Pretoria - Tshwane Rapid Transit (TRT) is ready to operate the A Re Yeng bus service as soon as the roll-out of the infrastructure is complete and the City of Tshwane has decided on the launch date.
When the inception phase of the system goes live from Hatfield to the CBD, taxis will disappear from the route and owners will compensated for loss of income.
Taxi bosses in the affected areas will surrender their businesses and be paid out when the three-year inception contract comes to an end.
“The taxi industry cannot compete with A Re Yeng. The owners will be paid for the loss of their businesses. However, they will be encouraged to use the money to buy shares and become part of the TRT,” said board chairman Abner Tsebe.
“Everyone who loses business will be accommodated. No one will be jobless, including the taxi drivers.”
Tsebe was addressing a lunch hosted by the bus operating company in Hatfield on Wednesday, accompanied by his deputy Piet Mahlangu and chief executive officer Bukeka Mahlutshana.
Bus operators also have a stake in the TRT and are represented on the board by Braam de Jong.
The inception phase is for a 7.2km route via Sunnyside from the intersection of Nana Sita and Paul Kruger streets in the city centre to Hatfield, connecting with the Gautrain station. There will be seven stations along the route - two in the city centre, three in Sunnyside, and one apiece at Loftus Versfeld Stadium and Hatfield.
The route was scheduled to be operational in April, but delays attributable initially to events that followed the death of Nelson Mandela in December, and then heavy rainfall and labour unrest, slowed progress.

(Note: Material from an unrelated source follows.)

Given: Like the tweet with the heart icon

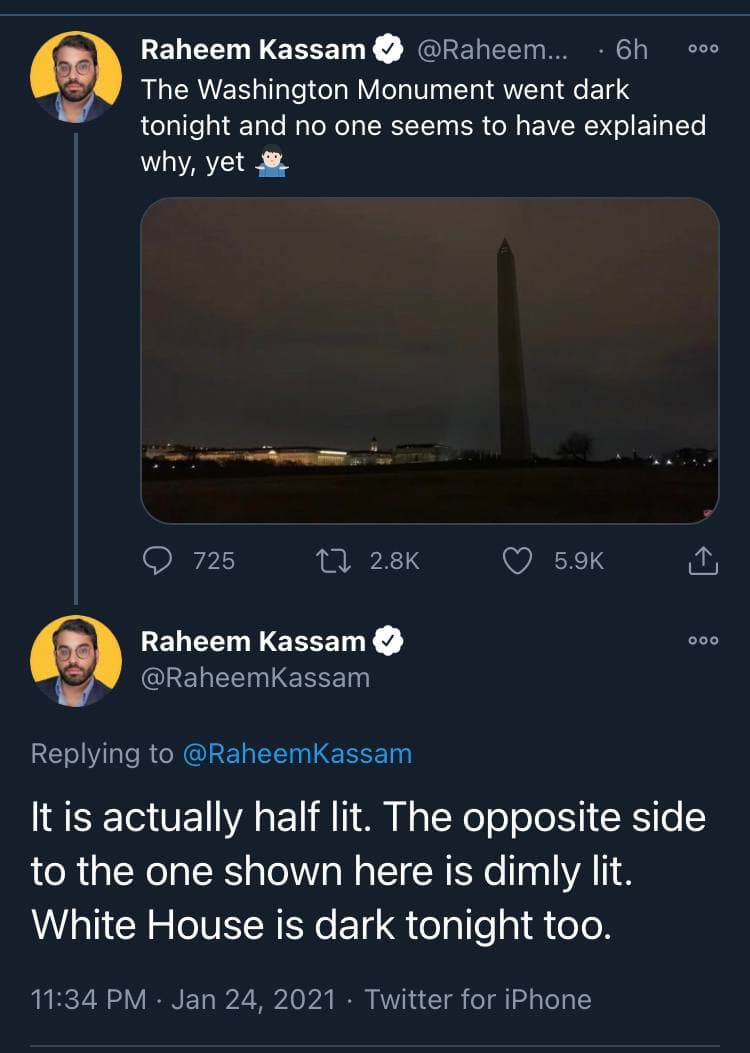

Tsebe said when the bus operating company entered into a 12-year operating contract with the City of Tshwane, taxis would be removed from the affected areas.
The chairman, who represents the taxi industry jointly with Mahlangu, said the two of them had a mandate from taxi associations in the city.
At least 48 drivers, all sourced from the taxi industry in the affected areas, have already been trained.
More taxi drivers will be recruited and trained as bus drivers as the roll-out of the system continues in phases.
Mahlangu said: “They already look and talk differently to the time when they were taxi drivers.
“They have been contracted with effect from May and now have payslips and are earning decent salaries, allowing them to plan for the families. Some have managed to buy cars and houses for the first time.”
Mahlangu said TRT was determined to run South Africa’s best bus rapid transit system.